Study text: Begin
OperationsMike Berardi·7 min read·2026-05-02

Multi-location inventory management without chaos

Running one dispensary is hard. Running five is exponentially harder. Here is the system that keeps inventory accurate across every location.

Multi-locationInventoryOperationsScaling

When you open your second location, you discover that everything that worked at one shop breaks at two. Inventory counts drift. Pricing gets out of sync. Promotions launch at one location but not the other. And your state traceability system treats each location as a separate licensee, which means transfers between stores are regulated events, not simple internal moves. Here is how successful multi-location operators keep inventory under control.

The transfer problem

Moving product between locations is not as simple as loading a van. In most states, an inter-store transfer requires a manifest, METRC reporting, and sometimes a waiting period. If Store A runs low on a popular strain and Store B has excess, you cannot just drive it over. You need to create a transfer record, generate a manifest, and in some cases wait for state approval before the product can be received and sold at the destination.

Centralized purchasing, decentralized selling

The most efficient multi-location model we have seen uses a central warehouse or designated purchasing location. All wholesale orders arrive at the central location, where they are received, counted, and entered into inventory. From there, product is allocated to retail locations based on demand forecasts. This gives you one receiving process instead of five, and it centralizes your relationship with cultivators and distributors.

Real-time visibility across locations

You need a dashboard that shows inventory levels, sales velocity, and compliance status for every location in one view. Without it, you are managing by spreadsheet and phone calls. The dashboard should alert you when a location is below reorder threshold, when a location has excess inventory that could be transferred, and when any location has a compliance discrepancy.

Pricing and promotion synchronization

Nothing frustrates customers more than seeing a price online that does not match the in-store price. Your POS must support centralized pricing with local overrides. Set base prices at the corporate level, then allow location managers to apply local discounts or adjustments within approved ranges. Promotions should launch simultaneously across all locations or be explicitly scoped to specific stores.

Staffing and training consistency

Inventory accuracy depends on people following the same procedures. Every location must use the same receiving checklist, the same counting method, and the same discrepancy reporting process. Train managers from all locations together quarterly so they share best practices and identify process gaps.
Study text: End
Data supplied: Begin
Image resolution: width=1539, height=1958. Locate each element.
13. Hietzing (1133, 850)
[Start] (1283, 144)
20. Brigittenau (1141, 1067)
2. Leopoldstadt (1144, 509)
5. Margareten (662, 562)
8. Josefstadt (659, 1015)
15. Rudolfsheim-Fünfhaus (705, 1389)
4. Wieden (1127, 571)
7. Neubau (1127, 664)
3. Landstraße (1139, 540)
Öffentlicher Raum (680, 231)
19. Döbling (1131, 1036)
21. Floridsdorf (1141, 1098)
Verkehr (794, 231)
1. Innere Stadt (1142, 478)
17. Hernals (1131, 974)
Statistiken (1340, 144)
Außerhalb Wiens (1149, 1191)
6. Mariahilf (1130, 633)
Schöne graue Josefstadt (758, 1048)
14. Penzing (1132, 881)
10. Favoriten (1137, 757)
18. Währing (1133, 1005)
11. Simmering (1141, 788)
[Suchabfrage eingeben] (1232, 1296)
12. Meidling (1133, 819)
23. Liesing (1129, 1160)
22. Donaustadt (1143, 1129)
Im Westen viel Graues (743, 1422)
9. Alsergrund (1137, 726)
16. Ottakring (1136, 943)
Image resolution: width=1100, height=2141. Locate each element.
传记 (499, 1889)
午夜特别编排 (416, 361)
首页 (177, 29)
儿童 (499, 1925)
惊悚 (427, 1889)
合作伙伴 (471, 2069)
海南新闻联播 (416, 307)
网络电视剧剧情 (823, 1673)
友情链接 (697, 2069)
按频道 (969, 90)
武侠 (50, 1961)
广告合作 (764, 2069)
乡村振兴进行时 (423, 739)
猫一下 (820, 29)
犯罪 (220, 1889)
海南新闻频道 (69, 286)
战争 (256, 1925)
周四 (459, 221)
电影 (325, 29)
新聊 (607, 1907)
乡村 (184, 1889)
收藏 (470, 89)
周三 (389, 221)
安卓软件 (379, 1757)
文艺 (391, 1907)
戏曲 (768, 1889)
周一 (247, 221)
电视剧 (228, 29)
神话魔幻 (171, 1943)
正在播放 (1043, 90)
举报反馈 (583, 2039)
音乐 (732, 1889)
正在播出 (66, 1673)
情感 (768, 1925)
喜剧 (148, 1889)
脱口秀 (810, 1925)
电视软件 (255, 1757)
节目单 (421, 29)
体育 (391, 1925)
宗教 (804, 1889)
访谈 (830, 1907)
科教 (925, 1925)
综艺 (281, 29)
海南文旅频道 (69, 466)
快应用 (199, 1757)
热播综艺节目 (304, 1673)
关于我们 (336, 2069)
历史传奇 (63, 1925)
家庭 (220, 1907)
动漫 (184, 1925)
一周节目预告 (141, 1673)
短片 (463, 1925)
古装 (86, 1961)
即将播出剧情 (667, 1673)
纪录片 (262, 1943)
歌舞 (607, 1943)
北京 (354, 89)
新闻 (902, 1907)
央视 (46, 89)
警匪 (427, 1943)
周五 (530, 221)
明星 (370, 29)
Data supplied: End
§ Task A: Echo the part of the multi-location inventory article starting with "Inventory accuracy depends" and going on through "identify process gaps.".
§ Task B: According to the multi-location inventory article, how often should managers from all locations be trained together?

§ Exercise solution A:
Inventory accuracy depends on people following the same procedures. Every location must use the same receiving checklist, the same counting method, and the same discrepancy reporting process. Train managers from all locations together quarterly so they share best practices and identify process gaps.

§ Exercise solution B: Quarterly.